Restricted Boltzmann Machines
Restricted Boltzmann Machines (RBMs) are a staple for any class discussing neural networks or unsupervised learning. RBMs are essentially two-layered unsupervised stochastic neural networks that try to learn the distribution of the inputs presented to it. $\newcommand{\bigCI}{\mathrel{\text{$\perp\mkern-5mu\perp$}}}$
Make no mistake: RBMs are not easy to understand. They’re one of the most challenging topics in neural networks, and I’ve found that many explanations of RBMs that put the reader knee-deep in pages and pages of equations and theorems and proofs. As with my previous post on backpropagation, I’m going to take a more intuitive approach to explaining RBMs that avoids pages of equations but still touches on the important topics such as training and inference.
Visual Structure
Having a visual representation of an RBM helps explain the components. An RBM has two layers: the visible layer $v$ with $D$ visible neurons/units and the hidden layer $h$ with $H$ hidden neurons/units. We also have biases for the visible and hidden units $c_k$ and $b_j$, respectively. Each visible unit is connected to each hidden unit using a single weight matrix $W$ with dimensionality $H\times D$. As the name implies, we don’t know the values of the hidden units: we only know the probability it could take on a specific value. This is the stochastic nature of the RBM. And speaking of the actual values, we’ll be discussing binary units, i.e., each hidden and visible unit can only take two values: 0 or 1.
What should the values of the hidden units be to learn the input distribution? We don’t quite know; that’s part of the training! Since we’re dealing with probabilities, it makes sense for us to use some metric that involves probabilities. Taking a page from physics, we can consider the energy of the entire configuration of visible and hidden units as the following.
\[\begin{aligned} E(v, h) &= -h^TWv - c^Tv - b^Th\\ &= -\sum_{j,k}W_{jk} h_j v_k - \sum_k c_k v_k - \sum_j b_j h_j \end{aligned}\]By configuration, we mean the actual values of visible and hidden units. Using this notion of energy, we can compute a joint distribution for the visible and hidden units.
\[p(v, h) = \frac{1}{Z}\exp[-E(v, h)]\]where Z is a normalizing constant that sums over all possible states: $Z=\sum_{v’,h’}\exp[-E(v, h)]$. Computing $Z$ directly is intractable. To see why, consider the case of just 10 visible neurons and 20 hidden neurons. Each neuron can take two possible values, 0 and 1, and there are 30 neurons total. This means there are $2^{30}\approx 1,000,000,000$ possible configurations and sums to compute. However, in our computations, $Z$ will usually cancel out so we don’t have to worry about it!
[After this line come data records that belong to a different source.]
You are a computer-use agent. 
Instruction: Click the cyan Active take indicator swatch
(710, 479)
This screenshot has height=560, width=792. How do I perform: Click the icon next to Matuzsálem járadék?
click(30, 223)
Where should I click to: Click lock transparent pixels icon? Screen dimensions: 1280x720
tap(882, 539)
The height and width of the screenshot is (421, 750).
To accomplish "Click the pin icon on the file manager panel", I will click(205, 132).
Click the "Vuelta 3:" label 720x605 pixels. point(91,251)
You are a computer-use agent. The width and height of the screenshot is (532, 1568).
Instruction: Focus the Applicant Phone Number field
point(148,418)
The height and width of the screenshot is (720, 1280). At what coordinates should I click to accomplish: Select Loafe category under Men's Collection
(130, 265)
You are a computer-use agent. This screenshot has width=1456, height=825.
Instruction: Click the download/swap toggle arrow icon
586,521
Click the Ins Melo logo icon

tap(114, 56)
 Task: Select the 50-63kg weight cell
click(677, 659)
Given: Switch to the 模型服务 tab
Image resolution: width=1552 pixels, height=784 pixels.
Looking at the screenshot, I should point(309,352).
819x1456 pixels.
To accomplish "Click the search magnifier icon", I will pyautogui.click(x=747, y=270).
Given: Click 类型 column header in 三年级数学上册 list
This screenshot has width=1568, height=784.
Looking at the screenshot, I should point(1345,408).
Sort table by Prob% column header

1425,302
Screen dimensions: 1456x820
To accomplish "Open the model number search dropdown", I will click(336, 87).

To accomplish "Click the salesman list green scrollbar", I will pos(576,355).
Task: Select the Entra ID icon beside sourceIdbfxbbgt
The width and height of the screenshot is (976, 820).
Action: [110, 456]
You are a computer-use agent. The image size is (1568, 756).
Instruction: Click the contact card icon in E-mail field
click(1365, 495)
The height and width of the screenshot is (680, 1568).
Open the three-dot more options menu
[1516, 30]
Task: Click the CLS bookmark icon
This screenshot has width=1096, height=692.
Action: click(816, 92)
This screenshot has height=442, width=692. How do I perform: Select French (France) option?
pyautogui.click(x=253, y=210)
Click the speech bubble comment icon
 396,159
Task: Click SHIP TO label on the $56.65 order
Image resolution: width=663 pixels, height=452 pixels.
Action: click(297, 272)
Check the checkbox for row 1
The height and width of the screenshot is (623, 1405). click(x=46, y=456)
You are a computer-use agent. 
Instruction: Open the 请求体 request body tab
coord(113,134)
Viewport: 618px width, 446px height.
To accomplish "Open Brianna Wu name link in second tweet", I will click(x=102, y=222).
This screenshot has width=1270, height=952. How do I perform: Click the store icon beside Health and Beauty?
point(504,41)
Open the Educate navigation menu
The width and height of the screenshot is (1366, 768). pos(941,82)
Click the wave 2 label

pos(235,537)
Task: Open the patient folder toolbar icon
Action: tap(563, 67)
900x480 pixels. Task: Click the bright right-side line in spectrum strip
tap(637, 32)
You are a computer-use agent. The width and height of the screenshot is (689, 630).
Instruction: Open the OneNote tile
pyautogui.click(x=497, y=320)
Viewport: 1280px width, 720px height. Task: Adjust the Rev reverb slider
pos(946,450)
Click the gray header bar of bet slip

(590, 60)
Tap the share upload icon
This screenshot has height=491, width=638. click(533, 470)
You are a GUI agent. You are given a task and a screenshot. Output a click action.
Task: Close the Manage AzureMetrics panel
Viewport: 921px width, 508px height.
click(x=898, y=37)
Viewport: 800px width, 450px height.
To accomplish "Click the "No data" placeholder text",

One interesting thing to note about this joint distribution is that low energy configurations have a higher joint probability. (Consider the shape of $f(x)=e^{-x}$.) Being in a low energy state means $h^TWv$, $c^Tv$, and $b^Th$ are large positive numbers, bringing the total energy down. In other words, the parameters are “well-aligned” with the visible and hidden units. This will become relevant when we discuss training of RBMs.
Inference
Before we discuss the algorithm used for training, let’s discuss sampling and inference assuming that our RBM is already trained. Specifically, when we perform inference, we’re actually performing conditional inference since we fix the hidden or visible units when we sample from them, i.e., we compute $p(h\vert v)$ or $p(v\vert h)$.
The RBM has an important conditional independence property as a result of its bipartite graphical structure: a visible unit $v_k$ is independent of all other visible units given all of the hidden units: $v_k\bigCI v_1,\dots,v_{k-1},v_{k+1},\dots,v_D \vert h$. To see this, think of the RBM as a Markov Random Field (or Bayesian Network). Any path from one visible unit to another always passes through a hidden unit. Similarly, a hidden unit $h_j$ is conditionally independent of all other hidden units given the visible units: $h_j\bigCI h_1,\dots,h_{j-1},h_{j+1},\dots,h_H \vert v$. This conditional independence property becomes important when we discuss Gibbs Sampling because it allows us to quickly perform block updates of the visible and hidden units.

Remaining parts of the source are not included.